2019-20 Eastman Opera Theatre boasts two double bills 

click to enlarge Eastman Opera Theatre is billing its 2019-20 season as "Death. Divas. Madness." - PHOTO PROVIDED
  • PHOTO PROVIDED
  • Eastman Opera Theatre is billing its 2019-20 season as "Death. Divas. Madness."

Eastman Opera Theatre continues to stage productions of operas outside of the standard repertoire. But while EOT has frequently highlighted the work of living composers, the 2019-20 season features lesser-known operas from both the 18th and 20th centuries, including works by important but underappreciated composers. Eastman School of Music’s forthcoming opera season is also notable for the inclusion of two double-bills.

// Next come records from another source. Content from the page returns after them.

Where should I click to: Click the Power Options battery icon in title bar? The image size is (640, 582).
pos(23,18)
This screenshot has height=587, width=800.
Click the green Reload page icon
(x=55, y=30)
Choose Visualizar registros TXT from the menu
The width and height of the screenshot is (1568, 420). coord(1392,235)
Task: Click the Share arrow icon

The 2019-20 EOT season kicks off at Kilbourn Hall from November 7 through 10, with two socially-conscious works that reflect post-war thought in Europe, directed by EOT’s Associate Artistic Director Stephen Carr and Assistant Music Director Wilson Southerland. Composer Kurt Weill and librettist Bertolt Brecht’s politically charged but entertaining brand of theater will be showcased in what is best described as a “scenic cantata” from 1927, called “Mahagonny-Songspiel,” the precursor to the opera “The Rise and Fall of the City of Mahagonny.” The staged set of “Mahagonny” songs will be paired with composer Viktor Ullmann’s “Der Kaiser von Atlantis” or “The Emperor of Atlantis,” a beautiful but obscure allegorical chamber opera about death that was written around 1943, while Ullmann was a prisoner at the Nazi concentration camp Terezín.

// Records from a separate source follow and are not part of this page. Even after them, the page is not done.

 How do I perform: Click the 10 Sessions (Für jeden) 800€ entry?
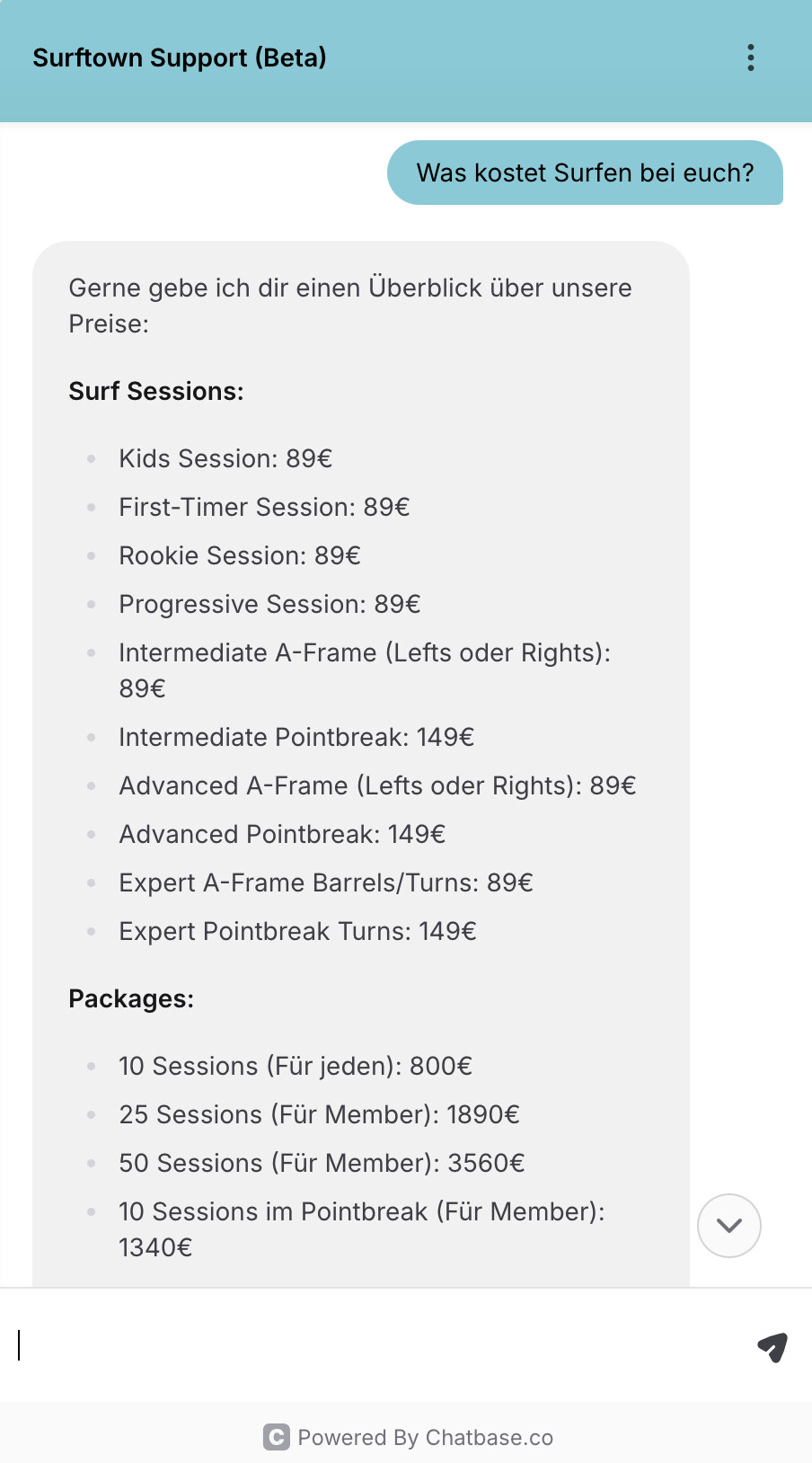[x=296, y=1066]
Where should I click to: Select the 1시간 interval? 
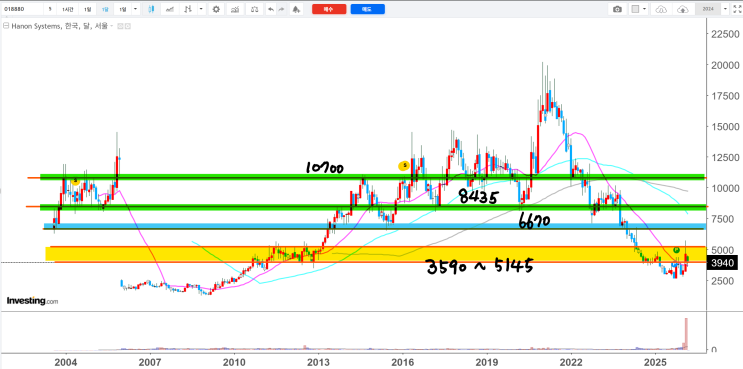pos(67,9)
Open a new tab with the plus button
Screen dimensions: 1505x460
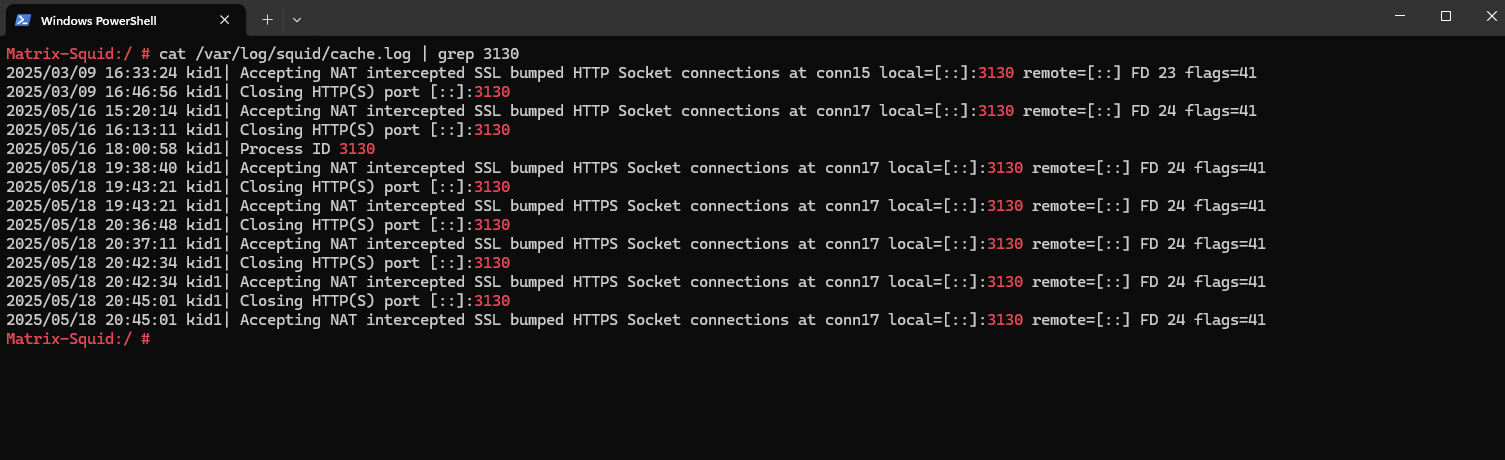point(267,19)
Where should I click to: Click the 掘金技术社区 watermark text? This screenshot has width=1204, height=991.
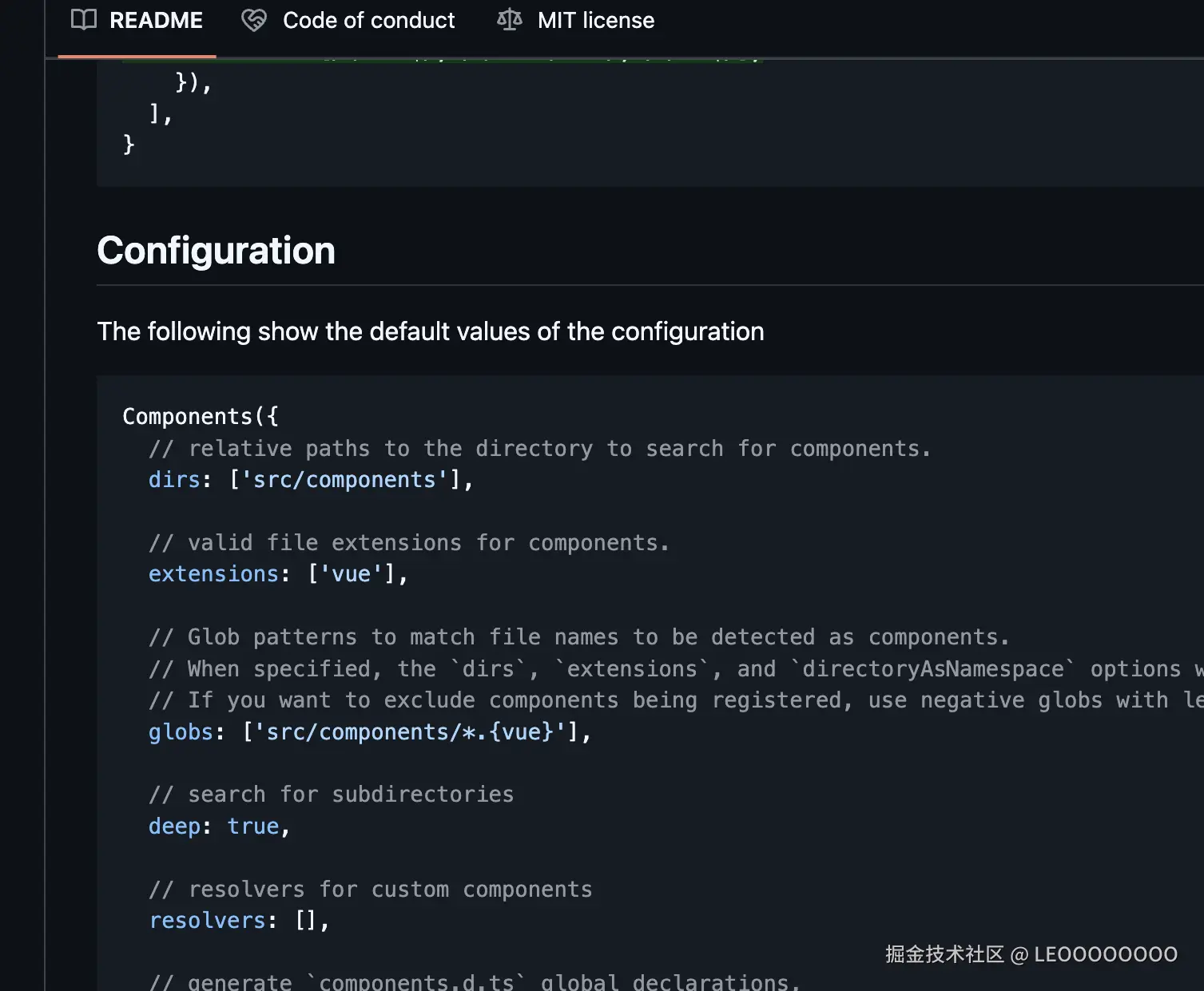click(x=944, y=954)
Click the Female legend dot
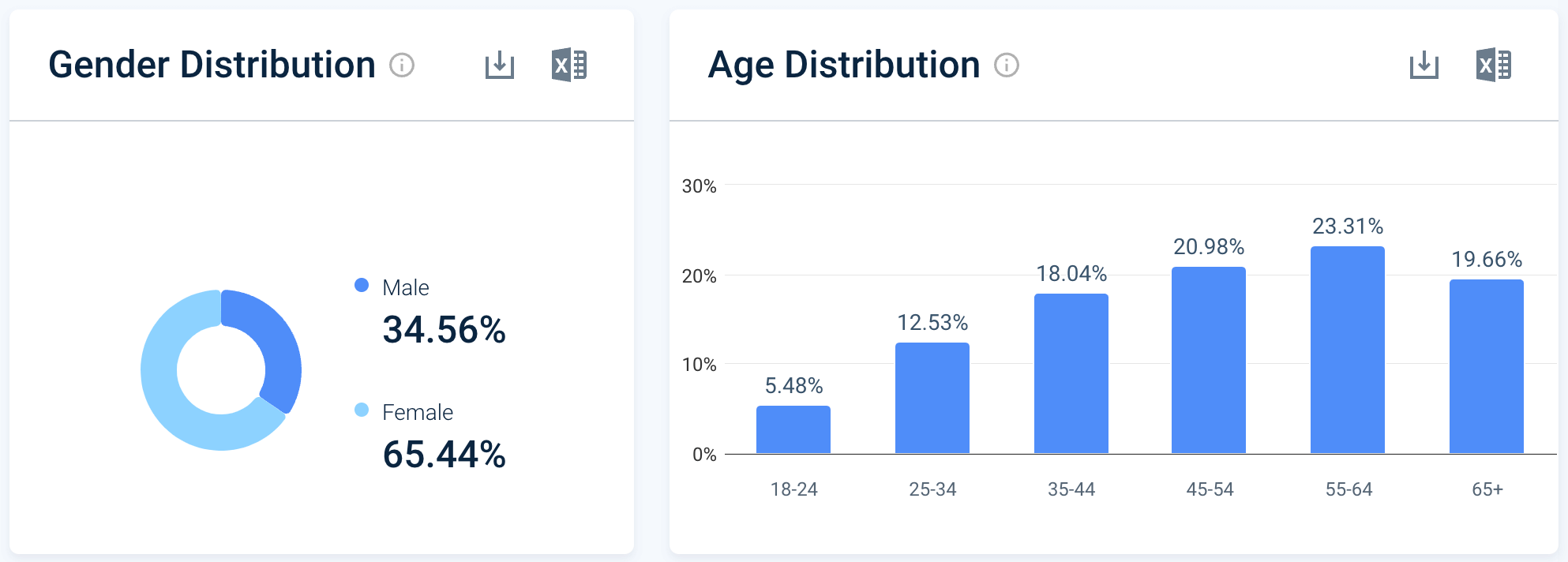1568x562 pixels. click(362, 410)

The double-bill format continues in Eastman’s Annex 804 Black Box Studio, January 23 through 26, 30 and 31, and February 1 and 2. Ian Silverman will direct an intriguing pair of brief 18th century operas — Wolfgang Amadeus Mozart’s “Der Schauspieldirektor,” or “The Impresario,” and Antonio Salieri’s “Prima la Musica, Poi le Parole,” or “First the Music, Then the Words.” While much of the public’s perception of Salieri is owed to F. Murray Abraham’s brilliant but fictionalized portrayal of the composer in the 1985 film “Amadeus,” this dual production — conducted by EOT’s Music Director Timothy Long — will give audiences the opportunity to draw their own conclusions when comparing Salieri’s music to that of his much-renowned contemporary, Mozart.

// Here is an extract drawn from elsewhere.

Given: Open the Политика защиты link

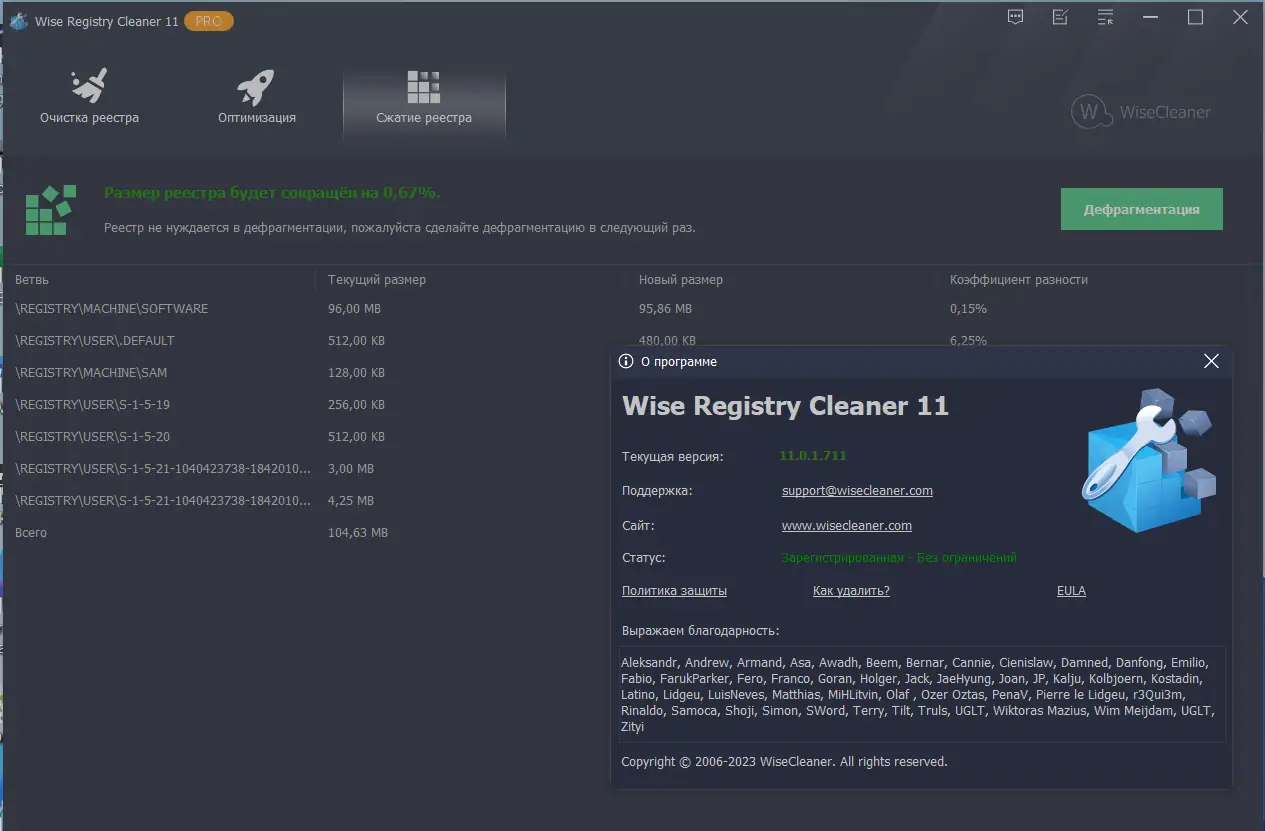Looking at the screenshot, I should coord(674,590).
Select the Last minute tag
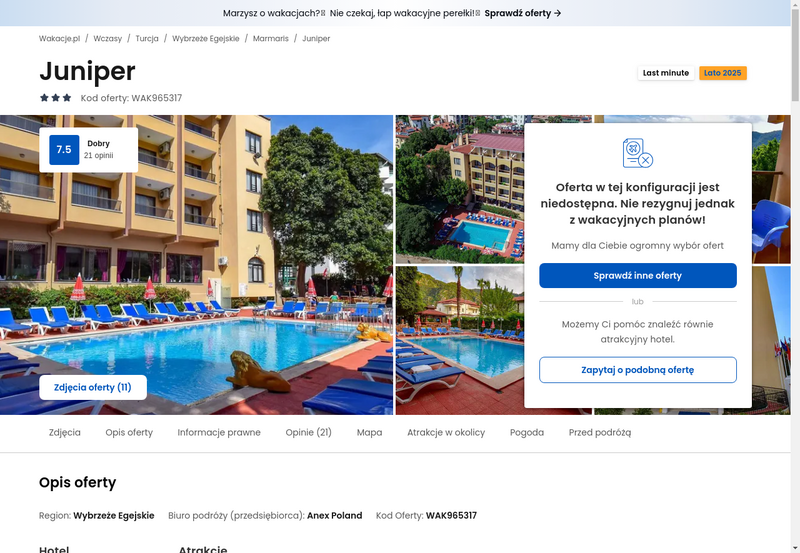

Eastman’s 2019-20 opera season concludes with Stephen Sondheim’s musical theater classic “Sweeney Todd, The Demon Barber of Fleet Street,” performed April 2 through 5 at Kodak Hall in Eastman Theatre. EOT Artist Director Steven Daigle, with Long conducting, will lead Eastman’s vocal students in Sondheim’s clever, searing tragicomedy about the noirish, homicidal barber.